> PROBLEM TO SOLVE
Find each row below that contains the string "target" and copy those rows in full. Uppercase and lowercase must match.

> ENTRIES SUPPLIED
<<<<

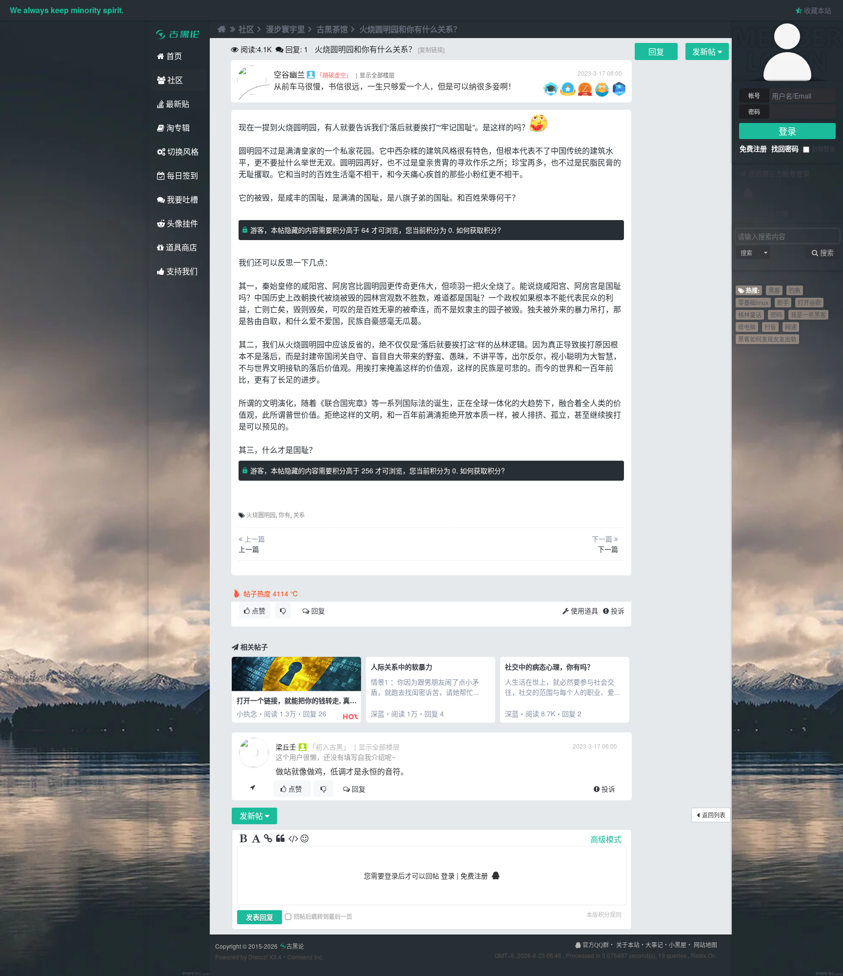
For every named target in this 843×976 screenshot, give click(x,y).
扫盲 (770, 327)
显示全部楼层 (377, 75)
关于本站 (628, 944)
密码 (754, 111)
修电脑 (747, 327)
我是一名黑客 (808, 314)
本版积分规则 (604, 914)
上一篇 (249, 549)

>>>>

> ANSWER TO THIS EXERCISE
For every named target in this 843×976 screenshot, give click(x,y).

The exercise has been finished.